** Task item **
Please reproduce the entries below exactly, starting at the first line and ending with the line that holds "Identify the click".

** Records for processing **
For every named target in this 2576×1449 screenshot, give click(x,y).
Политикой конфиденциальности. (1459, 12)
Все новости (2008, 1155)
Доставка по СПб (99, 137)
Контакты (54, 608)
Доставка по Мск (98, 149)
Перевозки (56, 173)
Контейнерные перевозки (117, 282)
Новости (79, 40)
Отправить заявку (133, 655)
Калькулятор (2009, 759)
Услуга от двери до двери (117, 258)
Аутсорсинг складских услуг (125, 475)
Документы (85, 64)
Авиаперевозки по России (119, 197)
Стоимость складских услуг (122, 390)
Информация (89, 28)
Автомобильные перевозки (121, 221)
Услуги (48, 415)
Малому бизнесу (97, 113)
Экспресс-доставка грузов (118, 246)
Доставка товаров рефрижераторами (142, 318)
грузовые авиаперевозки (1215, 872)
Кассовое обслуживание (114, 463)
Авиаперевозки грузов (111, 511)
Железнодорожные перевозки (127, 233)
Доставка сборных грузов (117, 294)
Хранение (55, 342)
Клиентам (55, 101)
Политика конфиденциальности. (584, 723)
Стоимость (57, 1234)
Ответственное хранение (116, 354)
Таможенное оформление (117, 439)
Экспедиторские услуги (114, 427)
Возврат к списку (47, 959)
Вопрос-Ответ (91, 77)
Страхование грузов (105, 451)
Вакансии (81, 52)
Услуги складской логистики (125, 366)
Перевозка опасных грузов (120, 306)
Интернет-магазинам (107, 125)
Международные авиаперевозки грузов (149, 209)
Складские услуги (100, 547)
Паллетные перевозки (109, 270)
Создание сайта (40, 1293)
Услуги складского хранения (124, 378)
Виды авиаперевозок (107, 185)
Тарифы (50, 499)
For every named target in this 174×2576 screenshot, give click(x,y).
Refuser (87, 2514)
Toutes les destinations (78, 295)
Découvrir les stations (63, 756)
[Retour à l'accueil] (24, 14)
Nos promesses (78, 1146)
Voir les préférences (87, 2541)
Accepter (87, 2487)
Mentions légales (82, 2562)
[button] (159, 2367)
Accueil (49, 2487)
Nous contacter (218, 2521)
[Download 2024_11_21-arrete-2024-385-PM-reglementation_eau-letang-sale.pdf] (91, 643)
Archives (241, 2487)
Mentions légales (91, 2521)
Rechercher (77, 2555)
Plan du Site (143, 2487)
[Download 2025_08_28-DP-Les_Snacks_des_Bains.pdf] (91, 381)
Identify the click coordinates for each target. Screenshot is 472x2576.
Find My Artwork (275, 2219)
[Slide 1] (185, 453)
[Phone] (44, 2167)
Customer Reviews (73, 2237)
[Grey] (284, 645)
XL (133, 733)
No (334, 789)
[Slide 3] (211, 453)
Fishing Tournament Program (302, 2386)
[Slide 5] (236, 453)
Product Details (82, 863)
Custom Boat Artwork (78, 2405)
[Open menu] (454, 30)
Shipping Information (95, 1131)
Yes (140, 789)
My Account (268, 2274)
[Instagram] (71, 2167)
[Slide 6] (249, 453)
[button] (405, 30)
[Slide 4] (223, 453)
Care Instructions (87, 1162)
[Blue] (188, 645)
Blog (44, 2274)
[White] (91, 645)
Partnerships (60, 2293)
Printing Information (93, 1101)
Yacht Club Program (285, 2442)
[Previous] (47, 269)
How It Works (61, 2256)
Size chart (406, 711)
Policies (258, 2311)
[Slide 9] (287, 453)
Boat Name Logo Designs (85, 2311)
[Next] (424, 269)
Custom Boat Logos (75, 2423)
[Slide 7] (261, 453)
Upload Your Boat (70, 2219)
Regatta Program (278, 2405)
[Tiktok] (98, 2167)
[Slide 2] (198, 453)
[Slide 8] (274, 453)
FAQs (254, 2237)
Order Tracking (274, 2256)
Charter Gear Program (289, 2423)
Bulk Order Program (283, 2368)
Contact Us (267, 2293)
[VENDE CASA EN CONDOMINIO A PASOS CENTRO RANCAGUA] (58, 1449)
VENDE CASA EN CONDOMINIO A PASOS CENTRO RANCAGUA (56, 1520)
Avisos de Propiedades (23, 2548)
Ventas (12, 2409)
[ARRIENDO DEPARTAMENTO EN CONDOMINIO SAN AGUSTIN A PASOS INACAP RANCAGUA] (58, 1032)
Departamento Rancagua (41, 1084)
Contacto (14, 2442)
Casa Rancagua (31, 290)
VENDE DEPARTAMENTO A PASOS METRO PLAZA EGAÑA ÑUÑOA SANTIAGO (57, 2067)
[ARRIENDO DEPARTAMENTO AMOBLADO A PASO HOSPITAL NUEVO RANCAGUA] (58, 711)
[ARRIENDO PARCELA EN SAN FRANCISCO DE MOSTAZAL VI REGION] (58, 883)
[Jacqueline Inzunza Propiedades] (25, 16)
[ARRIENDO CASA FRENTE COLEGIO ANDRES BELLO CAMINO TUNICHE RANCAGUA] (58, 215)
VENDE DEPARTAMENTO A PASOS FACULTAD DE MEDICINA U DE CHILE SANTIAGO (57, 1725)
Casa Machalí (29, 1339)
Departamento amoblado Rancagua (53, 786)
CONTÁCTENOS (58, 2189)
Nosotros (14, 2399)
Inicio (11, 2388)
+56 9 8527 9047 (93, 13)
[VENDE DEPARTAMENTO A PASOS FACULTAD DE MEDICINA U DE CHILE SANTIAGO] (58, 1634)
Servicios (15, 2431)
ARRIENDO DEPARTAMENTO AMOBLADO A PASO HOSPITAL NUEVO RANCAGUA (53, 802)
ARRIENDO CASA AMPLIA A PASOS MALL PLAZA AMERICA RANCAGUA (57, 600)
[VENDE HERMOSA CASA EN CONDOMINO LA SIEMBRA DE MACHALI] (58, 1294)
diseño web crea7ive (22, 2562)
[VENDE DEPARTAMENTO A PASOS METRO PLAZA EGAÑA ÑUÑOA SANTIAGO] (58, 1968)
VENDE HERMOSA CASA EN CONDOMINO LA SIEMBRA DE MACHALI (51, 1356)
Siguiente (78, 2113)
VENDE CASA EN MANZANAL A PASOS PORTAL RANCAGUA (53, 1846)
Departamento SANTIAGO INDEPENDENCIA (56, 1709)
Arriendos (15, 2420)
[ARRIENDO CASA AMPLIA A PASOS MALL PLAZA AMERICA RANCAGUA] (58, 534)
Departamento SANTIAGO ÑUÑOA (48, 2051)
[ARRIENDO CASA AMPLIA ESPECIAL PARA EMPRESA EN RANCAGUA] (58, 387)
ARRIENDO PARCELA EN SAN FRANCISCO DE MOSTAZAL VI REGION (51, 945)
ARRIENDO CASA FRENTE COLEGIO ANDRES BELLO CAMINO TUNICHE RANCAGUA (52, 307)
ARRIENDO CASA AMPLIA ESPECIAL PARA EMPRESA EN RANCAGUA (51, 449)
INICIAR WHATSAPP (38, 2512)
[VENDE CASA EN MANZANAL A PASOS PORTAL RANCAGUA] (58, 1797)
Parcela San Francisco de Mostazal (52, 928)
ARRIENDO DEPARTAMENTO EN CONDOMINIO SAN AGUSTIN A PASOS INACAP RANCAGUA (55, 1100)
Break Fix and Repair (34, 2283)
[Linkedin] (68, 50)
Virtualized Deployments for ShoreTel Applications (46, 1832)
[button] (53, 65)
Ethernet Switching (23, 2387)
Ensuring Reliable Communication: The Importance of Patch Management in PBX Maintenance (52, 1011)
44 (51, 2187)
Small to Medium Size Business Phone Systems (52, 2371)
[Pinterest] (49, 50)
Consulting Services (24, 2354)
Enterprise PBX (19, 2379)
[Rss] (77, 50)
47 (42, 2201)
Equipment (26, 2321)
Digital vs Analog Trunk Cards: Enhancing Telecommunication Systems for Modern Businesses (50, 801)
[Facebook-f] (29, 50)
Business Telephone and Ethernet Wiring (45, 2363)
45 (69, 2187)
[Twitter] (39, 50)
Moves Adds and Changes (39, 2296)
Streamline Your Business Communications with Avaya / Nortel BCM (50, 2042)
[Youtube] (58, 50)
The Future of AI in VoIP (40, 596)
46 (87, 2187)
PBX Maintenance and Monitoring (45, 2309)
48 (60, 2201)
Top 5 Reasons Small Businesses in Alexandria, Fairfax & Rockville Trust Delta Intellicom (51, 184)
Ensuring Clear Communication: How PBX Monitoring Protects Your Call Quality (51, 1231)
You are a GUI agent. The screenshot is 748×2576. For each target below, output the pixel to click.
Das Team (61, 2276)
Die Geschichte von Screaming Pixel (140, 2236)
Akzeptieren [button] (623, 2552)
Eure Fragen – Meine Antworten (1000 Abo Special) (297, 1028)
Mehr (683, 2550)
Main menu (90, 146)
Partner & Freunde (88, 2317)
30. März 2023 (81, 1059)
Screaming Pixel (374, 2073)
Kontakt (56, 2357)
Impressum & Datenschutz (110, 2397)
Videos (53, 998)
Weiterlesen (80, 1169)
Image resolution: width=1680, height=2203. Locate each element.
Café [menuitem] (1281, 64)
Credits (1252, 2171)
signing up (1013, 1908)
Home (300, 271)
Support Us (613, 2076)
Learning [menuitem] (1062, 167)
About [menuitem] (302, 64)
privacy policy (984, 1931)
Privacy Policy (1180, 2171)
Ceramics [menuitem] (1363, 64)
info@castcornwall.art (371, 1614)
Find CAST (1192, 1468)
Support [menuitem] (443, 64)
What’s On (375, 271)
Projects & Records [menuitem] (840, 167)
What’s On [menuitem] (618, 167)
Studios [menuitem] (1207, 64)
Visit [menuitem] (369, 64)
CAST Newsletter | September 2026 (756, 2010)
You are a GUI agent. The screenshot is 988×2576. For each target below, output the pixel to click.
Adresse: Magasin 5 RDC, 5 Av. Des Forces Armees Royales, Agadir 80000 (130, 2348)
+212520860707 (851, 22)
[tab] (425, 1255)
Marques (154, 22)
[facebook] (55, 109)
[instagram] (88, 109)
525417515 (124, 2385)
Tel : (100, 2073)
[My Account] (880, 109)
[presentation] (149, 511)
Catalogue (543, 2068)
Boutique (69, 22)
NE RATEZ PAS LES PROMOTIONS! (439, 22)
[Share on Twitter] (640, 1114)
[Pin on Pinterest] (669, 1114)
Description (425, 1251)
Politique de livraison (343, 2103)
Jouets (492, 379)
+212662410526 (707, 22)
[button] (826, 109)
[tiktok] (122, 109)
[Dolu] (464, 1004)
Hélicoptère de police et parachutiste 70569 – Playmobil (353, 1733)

** Answer box **
For every named target in this 2576×1449 screenshot, give click(x,y).
Политикой конфиденциальности. (1459, 12)
Все новости (2008, 1155)
Доставка по СПб (99, 137)
Контакты (54, 608)
Доставка по Мск (98, 149)
Перевозки (56, 173)
Контейнерные перевозки (117, 282)
Новости (79, 40)
Отправить заявку (133, 655)
Калькулятор (2009, 759)
Услуга от двери до двери (117, 258)
Аутсорсинг складских услуг (125, 475)
Документы (85, 64)
Авиаперевозки по России (119, 197)
Стоимость складских услуг (122, 390)
Информация (89, 28)
Автомобильные перевозки (121, 221)
Услуги (48, 415)
Малому бизнесу (97, 113)
Экспресс-доставка грузов (118, 246)
Доставка товаров рефрижераторами (142, 318)
грузовые авиаперевозки (1215, 872)
Кассовое обслуживание (114, 463)
Авиаперевозки грузов (111, 511)
Железнодорожные перевозки (127, 233)
Доставка сборных грузов (117, 294)
Хранение (55, 342)
Клиентам (55, 101)
Политика конфиденциальности. (584, 723)
Стоимость (57, 1234)
Ответственное хранение (116, 354)
Таможенное оформление (117, 439)
Экспедиторские услуги (114, 427)
Возврат к списку (47, 959)
Вопрос-Ответ (91, 77)
Страхование грузов (105, 451)
Вакансии (81, 52)
Услуги складской логистики (125, 366)
Перевозка опасных грузов (120, 306)
Интернет-магазинам (107, 125)
Международные авиаперевозки грузов (149, 209)
Складские услуги (100, 547)
Паллетные перевозки (109, 270)
Создание сайта (40, 1293)
Услуги складского хранения (124, 378)
Виды авиаперевозок (107, 185)
Тарифы (50, 499)
For every named target in this 174×2576 screenshot, give click(x,y).
Refuser (87, 2514)
Toutes les destinations (78, 295)
Découvrir les stations (63, 756)
[Retour à l'accueil] (24, 14)
Nos promesses (78, 1146)
Voir les préférences (87, 2541)
Accepter (87, 2487)
Mentions légales (82, 2562)
[button] (159, 2367)
Accueil (49, 2487)
Nous contacter (218, 2521)
[Download 2024_11_21-arrete-2024-385-PM-reglementation_eau-letang-sale.pdf] (91, 643)
Archives (241, 2487)
Mentions légales (91, 2521)
Rechercher (77, 2555)
Plan du Site (143, 2487)
[Download 2025_08_28-DP-Les_Snacks_des_Bains.pdf] (91, 381)
Identify the click coordinates for each target. Screenshot is 472x2576.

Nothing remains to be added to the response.